Harry Neill recently saw film footage of The Dieppe Raid.
“I recognized that,” the Dieppe veteran said Saturday at the 96th Warriors’ Day Parade at the CNE grounds.
“Seeing it always brings back the times,” he added.
Neill — who joined the Canadian forces at 17 and was among the first group of Canadians to go overseas in 1939 — was given the honour of being the lead veteran in this year’s parade.
He actually did his training as a young man a stone’s throw from the parade at the CNE’s horse palace.
The parade was in Commemoration of the 100th Anniversary of The Battle of Vimy Ridge and the 75th Anniversary of The Dieppe Raid, the bloodiest day in Canada’s military history.
Maj.-Gen. Simon Hetherington has been to the beach at Dieppe.
“I stood there and can’t imagine,” Hetherington said. “You can draw on the legacy from those veterans who gave before us.”
It’s a good day an so many line the parade route, Toronto Police Chief Mark Saunders said.
“This is a reminder how important it is to remember those who gave their lives for us to be able to live in a democratic society,” he said.
Thousands watched as the bands and veterans filed by during the hour-long parade.
“A soldier always wants to march in a parade and we will give anyone who wants to the opportunity to do so (even if they need to be driven),” said Mark Stephenson, president of the Warriors’ Day Parade Council.

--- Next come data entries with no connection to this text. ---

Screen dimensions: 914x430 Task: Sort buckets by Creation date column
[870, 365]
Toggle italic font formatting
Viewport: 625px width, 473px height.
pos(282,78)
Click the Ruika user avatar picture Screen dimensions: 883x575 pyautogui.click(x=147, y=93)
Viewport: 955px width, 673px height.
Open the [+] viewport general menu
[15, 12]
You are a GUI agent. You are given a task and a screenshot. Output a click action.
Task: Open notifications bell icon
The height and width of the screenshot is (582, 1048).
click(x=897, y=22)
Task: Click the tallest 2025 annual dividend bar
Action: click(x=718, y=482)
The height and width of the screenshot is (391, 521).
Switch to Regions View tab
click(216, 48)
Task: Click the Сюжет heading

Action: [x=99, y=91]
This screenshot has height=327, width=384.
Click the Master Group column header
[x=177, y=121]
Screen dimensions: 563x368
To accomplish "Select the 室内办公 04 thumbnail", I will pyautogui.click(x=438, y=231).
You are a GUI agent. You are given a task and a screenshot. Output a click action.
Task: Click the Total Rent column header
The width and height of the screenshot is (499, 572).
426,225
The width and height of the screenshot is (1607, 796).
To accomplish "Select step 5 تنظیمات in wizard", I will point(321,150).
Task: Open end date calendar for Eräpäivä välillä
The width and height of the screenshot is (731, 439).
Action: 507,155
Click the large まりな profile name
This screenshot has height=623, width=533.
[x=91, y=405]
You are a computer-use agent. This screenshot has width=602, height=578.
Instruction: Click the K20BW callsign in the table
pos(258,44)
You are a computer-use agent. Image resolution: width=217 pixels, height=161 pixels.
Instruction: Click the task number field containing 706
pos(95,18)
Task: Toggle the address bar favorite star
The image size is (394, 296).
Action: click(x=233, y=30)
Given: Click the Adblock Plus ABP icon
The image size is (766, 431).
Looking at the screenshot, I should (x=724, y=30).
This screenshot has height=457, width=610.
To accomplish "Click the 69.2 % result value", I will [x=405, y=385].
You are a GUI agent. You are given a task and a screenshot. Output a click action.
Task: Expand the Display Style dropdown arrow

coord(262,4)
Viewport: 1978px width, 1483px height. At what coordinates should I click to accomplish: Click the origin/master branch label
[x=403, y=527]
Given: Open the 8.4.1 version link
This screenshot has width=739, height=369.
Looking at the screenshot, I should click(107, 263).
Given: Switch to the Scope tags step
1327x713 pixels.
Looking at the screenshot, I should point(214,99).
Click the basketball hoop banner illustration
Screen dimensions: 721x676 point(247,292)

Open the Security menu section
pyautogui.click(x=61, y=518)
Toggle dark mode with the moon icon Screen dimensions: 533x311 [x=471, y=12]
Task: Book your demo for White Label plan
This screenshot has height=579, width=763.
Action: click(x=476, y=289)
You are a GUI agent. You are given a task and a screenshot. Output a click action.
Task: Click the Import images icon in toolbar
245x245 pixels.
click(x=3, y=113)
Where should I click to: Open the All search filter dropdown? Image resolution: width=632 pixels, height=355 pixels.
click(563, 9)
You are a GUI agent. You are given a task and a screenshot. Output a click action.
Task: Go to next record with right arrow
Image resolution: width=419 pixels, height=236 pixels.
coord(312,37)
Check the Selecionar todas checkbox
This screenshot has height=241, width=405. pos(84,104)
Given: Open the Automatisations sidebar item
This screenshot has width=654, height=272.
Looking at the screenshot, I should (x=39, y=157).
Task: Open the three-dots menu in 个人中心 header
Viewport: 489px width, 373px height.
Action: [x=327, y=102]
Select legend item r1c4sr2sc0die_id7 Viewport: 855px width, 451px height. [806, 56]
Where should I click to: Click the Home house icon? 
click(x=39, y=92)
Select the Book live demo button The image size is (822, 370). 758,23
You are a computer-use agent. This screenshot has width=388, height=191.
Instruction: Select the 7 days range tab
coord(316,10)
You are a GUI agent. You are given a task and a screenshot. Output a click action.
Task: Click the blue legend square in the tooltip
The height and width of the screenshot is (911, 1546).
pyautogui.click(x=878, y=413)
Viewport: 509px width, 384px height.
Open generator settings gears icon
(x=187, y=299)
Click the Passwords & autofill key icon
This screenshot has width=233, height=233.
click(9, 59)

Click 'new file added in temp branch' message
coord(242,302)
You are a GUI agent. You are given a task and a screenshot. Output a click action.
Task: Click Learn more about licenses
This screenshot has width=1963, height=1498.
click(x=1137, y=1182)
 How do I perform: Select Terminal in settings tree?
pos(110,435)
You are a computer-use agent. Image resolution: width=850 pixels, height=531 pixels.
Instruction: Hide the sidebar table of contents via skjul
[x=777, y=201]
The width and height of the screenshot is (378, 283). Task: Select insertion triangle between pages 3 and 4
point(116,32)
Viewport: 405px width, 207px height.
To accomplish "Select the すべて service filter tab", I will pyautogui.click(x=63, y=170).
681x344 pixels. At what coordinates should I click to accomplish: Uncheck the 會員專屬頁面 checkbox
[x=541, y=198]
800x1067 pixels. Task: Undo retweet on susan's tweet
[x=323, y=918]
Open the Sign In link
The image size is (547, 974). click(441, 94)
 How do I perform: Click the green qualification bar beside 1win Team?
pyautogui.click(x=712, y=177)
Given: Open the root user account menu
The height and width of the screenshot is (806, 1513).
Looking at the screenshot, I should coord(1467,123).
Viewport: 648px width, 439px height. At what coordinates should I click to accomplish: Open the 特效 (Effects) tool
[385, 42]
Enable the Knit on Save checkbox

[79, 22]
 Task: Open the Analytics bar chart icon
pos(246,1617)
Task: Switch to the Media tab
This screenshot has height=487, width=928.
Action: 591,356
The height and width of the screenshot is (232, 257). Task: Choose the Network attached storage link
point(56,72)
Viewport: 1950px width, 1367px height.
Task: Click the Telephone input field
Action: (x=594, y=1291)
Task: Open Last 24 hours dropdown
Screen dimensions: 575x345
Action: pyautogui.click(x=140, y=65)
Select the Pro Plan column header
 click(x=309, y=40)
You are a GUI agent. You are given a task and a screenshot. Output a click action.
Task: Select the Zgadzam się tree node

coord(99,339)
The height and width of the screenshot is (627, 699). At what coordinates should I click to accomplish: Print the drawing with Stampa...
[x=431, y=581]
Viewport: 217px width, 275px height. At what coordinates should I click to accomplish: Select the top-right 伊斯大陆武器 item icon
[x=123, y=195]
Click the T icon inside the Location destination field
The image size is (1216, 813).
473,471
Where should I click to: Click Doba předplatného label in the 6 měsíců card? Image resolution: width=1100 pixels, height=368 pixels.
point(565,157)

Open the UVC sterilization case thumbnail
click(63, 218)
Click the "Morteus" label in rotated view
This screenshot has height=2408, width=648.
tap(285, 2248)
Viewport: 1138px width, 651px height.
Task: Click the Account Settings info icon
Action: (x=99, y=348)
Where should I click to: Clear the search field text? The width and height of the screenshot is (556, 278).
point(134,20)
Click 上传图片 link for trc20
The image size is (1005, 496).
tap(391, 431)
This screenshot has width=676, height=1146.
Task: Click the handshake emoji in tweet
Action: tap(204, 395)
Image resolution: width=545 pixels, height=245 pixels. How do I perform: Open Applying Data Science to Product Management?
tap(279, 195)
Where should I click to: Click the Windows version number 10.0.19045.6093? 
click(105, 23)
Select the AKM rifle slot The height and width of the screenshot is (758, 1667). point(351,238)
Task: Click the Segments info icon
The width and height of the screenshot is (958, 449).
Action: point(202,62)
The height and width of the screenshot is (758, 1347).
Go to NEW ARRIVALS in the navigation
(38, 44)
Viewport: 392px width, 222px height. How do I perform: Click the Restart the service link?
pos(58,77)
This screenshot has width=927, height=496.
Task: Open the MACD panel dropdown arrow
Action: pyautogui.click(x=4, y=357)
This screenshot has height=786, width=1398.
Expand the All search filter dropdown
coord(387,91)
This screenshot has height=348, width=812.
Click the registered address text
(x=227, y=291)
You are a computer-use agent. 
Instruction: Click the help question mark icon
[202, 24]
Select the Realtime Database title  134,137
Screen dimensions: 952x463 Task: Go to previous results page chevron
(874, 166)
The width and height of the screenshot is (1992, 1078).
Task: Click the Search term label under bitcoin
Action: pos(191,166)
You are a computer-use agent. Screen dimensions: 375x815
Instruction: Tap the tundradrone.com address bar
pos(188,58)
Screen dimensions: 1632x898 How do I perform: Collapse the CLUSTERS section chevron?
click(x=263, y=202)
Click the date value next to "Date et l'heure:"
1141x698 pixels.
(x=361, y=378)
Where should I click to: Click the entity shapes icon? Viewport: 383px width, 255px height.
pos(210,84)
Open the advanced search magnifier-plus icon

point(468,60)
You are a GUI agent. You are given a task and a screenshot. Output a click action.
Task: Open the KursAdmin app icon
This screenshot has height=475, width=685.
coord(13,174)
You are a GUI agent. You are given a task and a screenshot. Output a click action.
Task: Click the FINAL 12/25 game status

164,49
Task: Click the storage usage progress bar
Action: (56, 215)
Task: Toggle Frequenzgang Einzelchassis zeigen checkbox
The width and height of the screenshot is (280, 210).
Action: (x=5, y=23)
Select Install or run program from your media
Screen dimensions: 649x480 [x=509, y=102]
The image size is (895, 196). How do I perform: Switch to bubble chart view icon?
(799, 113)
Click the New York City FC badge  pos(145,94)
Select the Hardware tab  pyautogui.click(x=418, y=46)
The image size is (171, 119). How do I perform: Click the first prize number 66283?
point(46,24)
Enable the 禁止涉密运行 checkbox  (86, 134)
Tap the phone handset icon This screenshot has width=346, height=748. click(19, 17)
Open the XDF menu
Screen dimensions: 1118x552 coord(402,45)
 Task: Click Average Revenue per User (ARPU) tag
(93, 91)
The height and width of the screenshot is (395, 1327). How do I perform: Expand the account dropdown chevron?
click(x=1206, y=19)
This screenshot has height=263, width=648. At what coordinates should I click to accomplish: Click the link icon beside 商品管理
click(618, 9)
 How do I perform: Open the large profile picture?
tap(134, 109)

“It’s as important to keep the parade going for the veterans as it is for families,” he said. “For many it’s a tradition to remember a father or grandfather and some even come with boxes of medals.”
For Erin Netzke, her husband, two sons and her veteran father, attending the parade is a tradition.
“I’ve been coming since I was a kid,” said Netzke, who father was in the First World War and grandfather was in the Second World War.
“I want my kids to understand the traditions and it’s a good visual to explain history,” she said. “I hope one day they will bring their kids.”